Когда он говорил, его голос был писклявым и тоненьким, как у пятилетнего; он ходил подпрыгивая и немного шаркая ножками, как пятилетний малыш; и говорил о том, что может интересовать пятилетку… о комиксах, игрушечных солдатиках, как с помощью прищепки прикрепить к переднему колесу велосипеда кусок картонки, чтобы спицы задевали ее и извлекали звук, похожий на рев моторной лодки, задавал вопросы вроде: почему здесь получается так, а не иначе, насколько высокая высота, насколько старая старость, почему трава зеленая, а слоны так выглядят? В двадцать два года ему было все еще пять лет.
Родители Джеффти представляли собой довольно удручающее зрелище.
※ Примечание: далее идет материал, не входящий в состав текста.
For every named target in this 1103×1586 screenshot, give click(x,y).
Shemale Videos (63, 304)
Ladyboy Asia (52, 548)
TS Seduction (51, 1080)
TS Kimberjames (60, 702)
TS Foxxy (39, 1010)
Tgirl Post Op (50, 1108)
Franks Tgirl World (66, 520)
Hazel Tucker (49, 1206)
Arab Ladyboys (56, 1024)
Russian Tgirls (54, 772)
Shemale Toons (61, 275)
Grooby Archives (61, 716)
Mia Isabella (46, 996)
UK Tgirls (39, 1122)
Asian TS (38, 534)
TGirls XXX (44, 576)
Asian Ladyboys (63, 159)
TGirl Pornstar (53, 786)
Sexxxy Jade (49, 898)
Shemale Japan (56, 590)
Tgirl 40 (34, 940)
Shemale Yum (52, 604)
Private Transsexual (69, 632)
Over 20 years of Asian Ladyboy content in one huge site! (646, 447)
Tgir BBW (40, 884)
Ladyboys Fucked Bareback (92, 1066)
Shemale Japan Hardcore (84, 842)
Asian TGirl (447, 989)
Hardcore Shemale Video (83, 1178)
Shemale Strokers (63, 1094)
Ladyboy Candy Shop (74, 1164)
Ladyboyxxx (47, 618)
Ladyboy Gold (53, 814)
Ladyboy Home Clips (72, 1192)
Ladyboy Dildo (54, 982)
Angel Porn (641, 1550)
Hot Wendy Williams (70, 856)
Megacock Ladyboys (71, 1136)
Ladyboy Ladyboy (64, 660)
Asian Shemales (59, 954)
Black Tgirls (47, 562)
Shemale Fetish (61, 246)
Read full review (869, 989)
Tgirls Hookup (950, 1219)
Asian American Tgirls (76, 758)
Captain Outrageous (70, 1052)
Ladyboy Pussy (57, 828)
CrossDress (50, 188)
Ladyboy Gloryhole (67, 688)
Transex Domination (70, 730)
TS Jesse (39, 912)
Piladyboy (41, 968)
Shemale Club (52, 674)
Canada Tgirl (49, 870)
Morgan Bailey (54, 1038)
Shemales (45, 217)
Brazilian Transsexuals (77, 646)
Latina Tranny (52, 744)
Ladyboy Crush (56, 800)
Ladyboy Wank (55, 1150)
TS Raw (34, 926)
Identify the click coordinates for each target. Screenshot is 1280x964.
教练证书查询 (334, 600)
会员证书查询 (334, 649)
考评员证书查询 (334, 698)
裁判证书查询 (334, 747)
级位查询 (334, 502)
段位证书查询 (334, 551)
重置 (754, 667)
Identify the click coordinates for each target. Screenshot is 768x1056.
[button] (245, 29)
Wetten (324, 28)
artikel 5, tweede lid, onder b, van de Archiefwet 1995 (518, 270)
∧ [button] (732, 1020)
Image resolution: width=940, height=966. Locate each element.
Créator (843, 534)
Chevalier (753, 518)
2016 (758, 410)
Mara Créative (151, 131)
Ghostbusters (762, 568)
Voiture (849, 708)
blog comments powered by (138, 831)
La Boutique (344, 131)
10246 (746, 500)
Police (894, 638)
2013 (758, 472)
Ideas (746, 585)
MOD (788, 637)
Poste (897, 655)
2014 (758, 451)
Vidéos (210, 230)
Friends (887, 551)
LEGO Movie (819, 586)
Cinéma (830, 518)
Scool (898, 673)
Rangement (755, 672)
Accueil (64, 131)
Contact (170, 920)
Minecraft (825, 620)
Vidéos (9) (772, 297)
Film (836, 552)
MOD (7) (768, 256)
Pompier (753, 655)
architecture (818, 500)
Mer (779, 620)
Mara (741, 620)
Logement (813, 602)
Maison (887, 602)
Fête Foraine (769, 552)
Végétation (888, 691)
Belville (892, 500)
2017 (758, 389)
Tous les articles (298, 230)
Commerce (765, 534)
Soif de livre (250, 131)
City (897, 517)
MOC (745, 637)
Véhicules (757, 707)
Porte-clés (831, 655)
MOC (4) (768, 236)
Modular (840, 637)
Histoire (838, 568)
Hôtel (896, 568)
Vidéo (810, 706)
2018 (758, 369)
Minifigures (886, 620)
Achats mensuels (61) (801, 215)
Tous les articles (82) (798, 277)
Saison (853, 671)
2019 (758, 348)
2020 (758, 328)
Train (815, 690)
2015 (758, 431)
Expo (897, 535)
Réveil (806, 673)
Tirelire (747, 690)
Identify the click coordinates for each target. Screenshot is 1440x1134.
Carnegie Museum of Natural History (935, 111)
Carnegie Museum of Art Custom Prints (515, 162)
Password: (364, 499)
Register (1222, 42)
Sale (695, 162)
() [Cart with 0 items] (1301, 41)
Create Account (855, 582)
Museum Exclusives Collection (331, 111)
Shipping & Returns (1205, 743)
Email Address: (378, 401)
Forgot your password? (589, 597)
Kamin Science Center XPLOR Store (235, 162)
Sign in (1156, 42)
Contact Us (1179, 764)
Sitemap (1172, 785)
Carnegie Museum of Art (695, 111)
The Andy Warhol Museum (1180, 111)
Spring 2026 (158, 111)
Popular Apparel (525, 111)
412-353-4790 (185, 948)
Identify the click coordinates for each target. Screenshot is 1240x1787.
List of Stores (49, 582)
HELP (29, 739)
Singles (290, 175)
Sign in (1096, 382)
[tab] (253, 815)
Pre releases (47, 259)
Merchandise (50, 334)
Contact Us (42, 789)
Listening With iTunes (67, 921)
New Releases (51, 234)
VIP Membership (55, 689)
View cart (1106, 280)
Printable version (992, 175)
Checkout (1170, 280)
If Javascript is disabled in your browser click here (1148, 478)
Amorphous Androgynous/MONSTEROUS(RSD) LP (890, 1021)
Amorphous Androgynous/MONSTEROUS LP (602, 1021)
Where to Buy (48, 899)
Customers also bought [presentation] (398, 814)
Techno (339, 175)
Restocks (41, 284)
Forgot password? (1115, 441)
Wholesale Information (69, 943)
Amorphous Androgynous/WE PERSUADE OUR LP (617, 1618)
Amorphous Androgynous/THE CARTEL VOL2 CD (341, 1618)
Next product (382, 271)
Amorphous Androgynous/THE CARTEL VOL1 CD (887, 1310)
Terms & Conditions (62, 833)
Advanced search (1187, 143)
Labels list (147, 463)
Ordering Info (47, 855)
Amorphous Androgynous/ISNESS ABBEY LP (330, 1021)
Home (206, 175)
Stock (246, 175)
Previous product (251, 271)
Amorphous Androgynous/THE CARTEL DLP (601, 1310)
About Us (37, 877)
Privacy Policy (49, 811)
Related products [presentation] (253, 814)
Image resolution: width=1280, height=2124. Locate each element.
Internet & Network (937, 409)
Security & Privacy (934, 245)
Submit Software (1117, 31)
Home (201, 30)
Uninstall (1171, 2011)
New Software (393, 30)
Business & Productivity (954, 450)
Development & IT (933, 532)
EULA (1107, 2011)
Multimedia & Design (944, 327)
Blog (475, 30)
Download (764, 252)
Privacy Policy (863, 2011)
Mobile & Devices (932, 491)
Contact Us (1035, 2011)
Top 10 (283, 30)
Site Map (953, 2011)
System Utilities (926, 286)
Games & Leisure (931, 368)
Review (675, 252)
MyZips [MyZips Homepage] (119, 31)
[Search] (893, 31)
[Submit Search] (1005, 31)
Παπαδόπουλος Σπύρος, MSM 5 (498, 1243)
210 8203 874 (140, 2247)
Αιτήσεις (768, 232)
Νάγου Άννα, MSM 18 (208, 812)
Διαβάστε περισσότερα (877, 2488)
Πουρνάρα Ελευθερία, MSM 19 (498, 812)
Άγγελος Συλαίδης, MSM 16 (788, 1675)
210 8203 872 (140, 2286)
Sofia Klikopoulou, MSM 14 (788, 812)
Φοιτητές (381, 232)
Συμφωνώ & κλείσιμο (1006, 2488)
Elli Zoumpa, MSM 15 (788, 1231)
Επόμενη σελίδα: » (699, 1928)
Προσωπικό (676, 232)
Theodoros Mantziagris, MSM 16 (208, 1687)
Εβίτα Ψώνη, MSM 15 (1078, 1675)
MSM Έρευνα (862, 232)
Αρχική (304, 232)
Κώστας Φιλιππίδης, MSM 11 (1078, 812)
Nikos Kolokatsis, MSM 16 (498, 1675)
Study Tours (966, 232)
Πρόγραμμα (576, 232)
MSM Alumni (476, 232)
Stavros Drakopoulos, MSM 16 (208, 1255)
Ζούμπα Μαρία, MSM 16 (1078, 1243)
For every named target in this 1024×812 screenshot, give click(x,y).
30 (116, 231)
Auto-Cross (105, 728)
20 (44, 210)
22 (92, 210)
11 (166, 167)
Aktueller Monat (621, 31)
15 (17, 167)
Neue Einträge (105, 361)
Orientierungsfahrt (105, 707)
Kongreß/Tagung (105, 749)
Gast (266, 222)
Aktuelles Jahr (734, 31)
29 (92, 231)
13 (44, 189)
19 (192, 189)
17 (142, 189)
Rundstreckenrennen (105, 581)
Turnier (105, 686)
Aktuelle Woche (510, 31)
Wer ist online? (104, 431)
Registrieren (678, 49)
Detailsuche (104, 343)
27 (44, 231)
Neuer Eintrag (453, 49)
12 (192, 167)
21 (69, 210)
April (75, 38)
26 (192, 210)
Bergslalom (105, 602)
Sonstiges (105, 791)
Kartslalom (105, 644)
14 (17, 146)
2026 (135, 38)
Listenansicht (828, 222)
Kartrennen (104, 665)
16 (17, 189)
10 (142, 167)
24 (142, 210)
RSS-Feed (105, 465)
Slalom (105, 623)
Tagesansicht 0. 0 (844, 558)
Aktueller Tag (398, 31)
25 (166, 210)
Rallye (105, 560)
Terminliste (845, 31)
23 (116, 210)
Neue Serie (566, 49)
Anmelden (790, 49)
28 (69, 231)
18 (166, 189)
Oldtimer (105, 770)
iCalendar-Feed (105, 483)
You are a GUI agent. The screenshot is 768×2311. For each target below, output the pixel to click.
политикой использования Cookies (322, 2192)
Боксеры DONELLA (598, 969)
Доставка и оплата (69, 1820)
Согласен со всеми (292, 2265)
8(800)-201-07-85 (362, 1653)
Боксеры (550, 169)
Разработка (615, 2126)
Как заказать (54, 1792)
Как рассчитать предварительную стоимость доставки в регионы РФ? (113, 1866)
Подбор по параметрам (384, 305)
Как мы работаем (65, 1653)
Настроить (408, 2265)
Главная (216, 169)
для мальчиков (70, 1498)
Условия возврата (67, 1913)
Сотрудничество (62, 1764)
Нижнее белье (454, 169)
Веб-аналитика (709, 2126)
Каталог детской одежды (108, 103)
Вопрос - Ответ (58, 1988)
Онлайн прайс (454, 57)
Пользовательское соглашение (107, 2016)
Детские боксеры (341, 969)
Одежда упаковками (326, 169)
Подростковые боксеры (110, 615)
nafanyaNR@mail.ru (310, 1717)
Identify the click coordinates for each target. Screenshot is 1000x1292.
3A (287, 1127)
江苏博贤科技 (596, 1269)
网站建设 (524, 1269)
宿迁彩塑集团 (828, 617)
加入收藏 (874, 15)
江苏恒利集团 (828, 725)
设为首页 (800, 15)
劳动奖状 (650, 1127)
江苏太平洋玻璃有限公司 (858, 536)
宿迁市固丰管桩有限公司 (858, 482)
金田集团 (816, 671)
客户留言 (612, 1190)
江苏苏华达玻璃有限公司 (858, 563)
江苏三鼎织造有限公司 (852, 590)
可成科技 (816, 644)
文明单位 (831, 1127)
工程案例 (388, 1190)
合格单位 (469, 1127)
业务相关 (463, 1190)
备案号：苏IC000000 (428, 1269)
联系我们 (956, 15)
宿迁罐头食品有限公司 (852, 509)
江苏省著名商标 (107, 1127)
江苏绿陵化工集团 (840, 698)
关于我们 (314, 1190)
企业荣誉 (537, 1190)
Я по-прежнему дружил с Джеффти, проводил с ним время, иногда брал на ярмарку, играл с ним в мини-гольф или ходил в кино, поэтому приходилось общаться и с ними. Мне это не приносило никакого удовольствия, ведь это было ужасно тоскливо. Но, с другой стороны, чего еще можно было ожидать от этих бедолаг? У них в доме жило странное чуждое существо — ребенок, который в двадцать два года оставался пятилетним, который навсегда наградил их сокровищем того особого состояния детства, но также лишил их радости увидеть, как их сын становится нормальным взрослым.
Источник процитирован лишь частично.